# start of Article

I was just thinking about what is needed in Julia in order for it to compete with H20 and Spark and be a serious contender in enterprise ML.
I think JuliaDB.jl can handle the data manipulation aspects and OnlineStats.jl can handle summary stats and fit GLMs on streaming/big data etc. So I think we still need
Parallel/Online/out-of-core Trees + Random Forests
Parallel/Online/out-of-core K-means
Parallel/Online/out-of-core XGBoost and LightBGM etc (they are trees but more popular recent choices)
Not sure about SVMs, very rarely use it. The only time I use it is to do some benchmarking but it’s usually beaten by NN which should be covered by Mocha.jl and Knet.jl (but on the website they are deep learning, but I can go shallow (e.g. 2 layers) on them I guess ). Flux.jl seems quite capable but I am not sure how well suited Flux, Mocha and Knet are to online and parallel algorithms as I am not familiar with them.
Only pure Julia implementations should be included. JuML.jl has made some promising start on XGBoost which I have tested. It claims to be faster than C++ in some cases, although I would love to see a side by side test for myself.
Stochastic gradient decent and the likes are a form of online algorithm, and it’s made out-of-core just by pulling batches from the dataset when you need them. With Flux and Knet you write the code for iterating the dataset, so making it out-of-core is on the user and could probably have a helper function (or maybe JuliaDB makes this happen naturally).
JuML.jl looks like some great work, but someone needs to take the time helping the author get into the community and turn this into reproducible software. Some things to start are that it needs units tests, it needs to get registered, and it should make use of standard tooling. I noticed that it recreates other elements of the ecosystem, like dataframes:
If anyone has the time to help them get this fixed up, that’s a pretty easy way to help Julia (since this repo is already written and just needs some tweaks!).
OnlineStats seems to be on its way to handle most, if not all, of what you are asking for. Implementing trees is in progress, K-means is already there, as is linear SVM. Both ensembles and gradient boosting should be easy to add once tree fitting itself is finalized. And OnlineStats is also integrated with JuliaDB, so things are looking quite good.
Hopefully the other side of tooling for things such as feature creation and selection, hyperparameter tuning, model selection etc will also start to develop more rapidly once Julia 0.7/0.1 lands. I’m talking about things like featuretools or TPOT in Python or mlr in R. Currently even some of the relatively basic things for model evaluation seem to be missing in Julia (or rather, I’m sure many things are there in one form or another but not well organized/integrated).
It’s a bit of work but looks like Julia could be the way to go. It is much easier than Python or R to create advanced customized models, e.g. a new tree splitting algorithm and a specialist loss function.
The other thing I would mention is simply APIs in OnlineStats.jl for simple regression. You need
using LossFunctions, PenaltyFunctions
x = randn(100_000, 10)
y = x * linspace(-1, 1, 10) + randn(100_000)
o = StatLearn(10, .5 * L2DistLoss(), L1Penalty(), fill(.1, 10), SGD())
s = Series(o)
fit!(s, x, y)
coef(o)
predict(o, x)
to fit and predict linear regression, so wrapping that in a osLm or osGLM would be quite cool.
I’m not sure what kind of enterprise ML you refer to, but in my experience most big companies want just SQL and some basic algorithms like logistic regression. Anyway, I can identify at least 4 kinds of tasks, all requiring different approaches.

# end of Article
# start of Data lines

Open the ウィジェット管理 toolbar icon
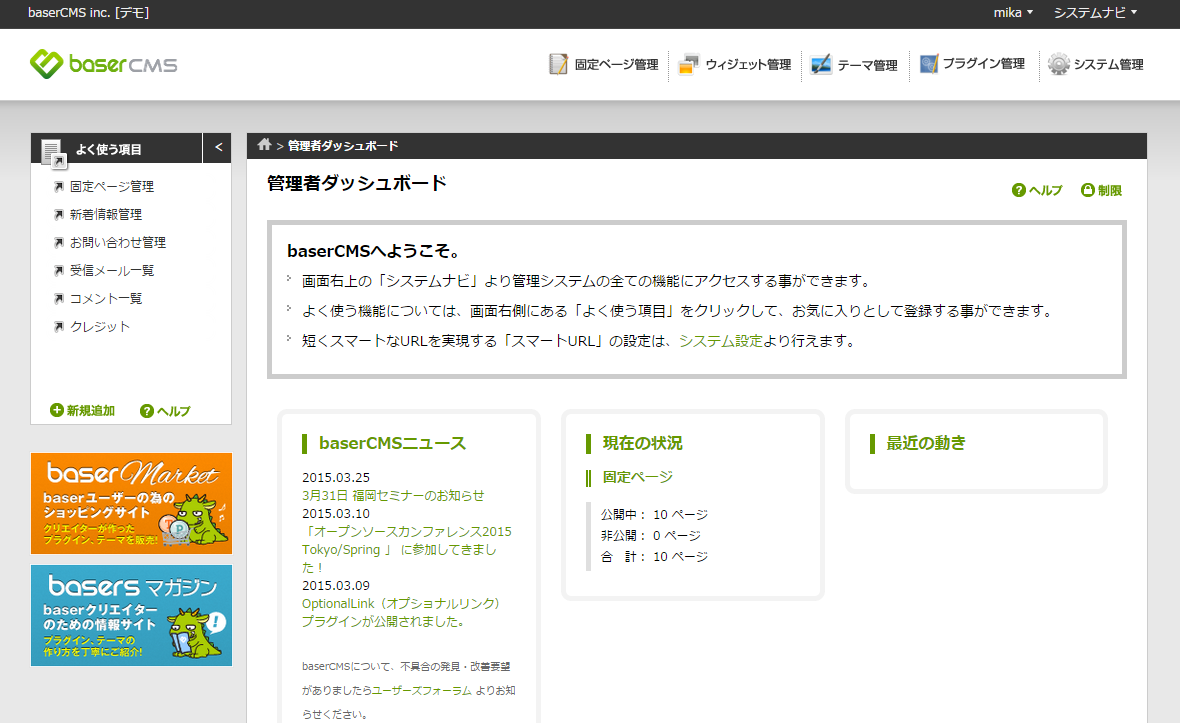The height and width of the screenshot is (723, 1180). pos(688,64)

# end of Data lines

Set task 1 =>
In the forum thread on Julia for enterprise machine learning, shorten the paragraph beginning "OnlineStats seems to be on its way" into a bulleted list that keeps its main facts.
Set task 2 =>
From the Julia machine learning thread, reproduce verbatim the part that opens with the words containing "predict(o, x)" and closes with "requiring different approaches.".
Set task 3 =>
Carry on the Julia machine learning thread from its final sentence.

Task response 1 =>
- OnlineStats appears set to cover most or all of the requested capabilities.
- Tree implementation is underway.
- K-means and linear SVM are already available.
- Ensembles and gradient boosting should be easy to add once tree fitting is finalized.
- OnlineStats is integrated with JuliaDB.

Task response 2 =>
predict(o, x)
to fit and predict linear regression, so wrapping that in a osLm or osGLM would be quite cool.
I’m not sure what kind of enterprise ML you refer to, but in my experience most big companies want just SQL and some basic algorithms like logistic regression. Anyway, I can identify at least 4 kinds of tasks, all requiring different approaches.

Task response 3 =>
Little to intermediate computations, endless (but arriving slowly) data stream. You seem to refer to this kind of tasks. For them you normally need 1 multicore node and a set of online data structures / algorithms.
Intensive computations, little data. CPU becomes a bottleneck, a single node doesn’t have enough CPUs to handle the load, so you have to parallelize algorithm to multiple nodes. This complicates things a lot because now you have multiple processes with their own memory and network latency. Things like downpour SGD and asynchronous updates become mandatory to align difference in performance of machines. Not sure, but I think MPI systems provide tools for this.
Little computations, lots of data. In this case network becomes a bottleneck as a single shared resource. The solution is not to move data to computation nodes, but move computations to data, which is the core of MapReduce approach. E.g. to count number of lines in 5Tb of text files stored on 10 nodes you don’t copy data over the network to the processor, but instead run count locally on each node and then combine results on a single node. Hadoop / Spark target this niche.
Intensive computations, a lot of data. Say, training Google Translate model for 2 weeks on 100Pb of data. And we all know what Google came up with to solve it
I come from credit risk modeling, so what I have in mind is something like this. We have 10-20 years of data. Each of row of data is the end-of-month snapshot of a mortgage loan’s status, e.g. balance, interest rate, remaining term, delinquency status etc. So we if a loan was with the bank for 1 years, then we would have 12 rows of data for that one account. For a large-ish bank they would have 100~200 million rows of data where each row can contain 200-2000 columns.
You need to do some data prep on the data, e.g. add a forward looking default flag, if the loan goes into defaulted in December 2016, then on its record in Jan 2016 the default_in_next_12m column will be set to true. You need to do this for all 200 million rows. So it’s a group-by for each loan then some windowing function.
Once you have prepared the data you need tocheck for data quality issues, so lots of mean, max, min computations for various groups. Design some filtering rules to exclude unwanted data etc.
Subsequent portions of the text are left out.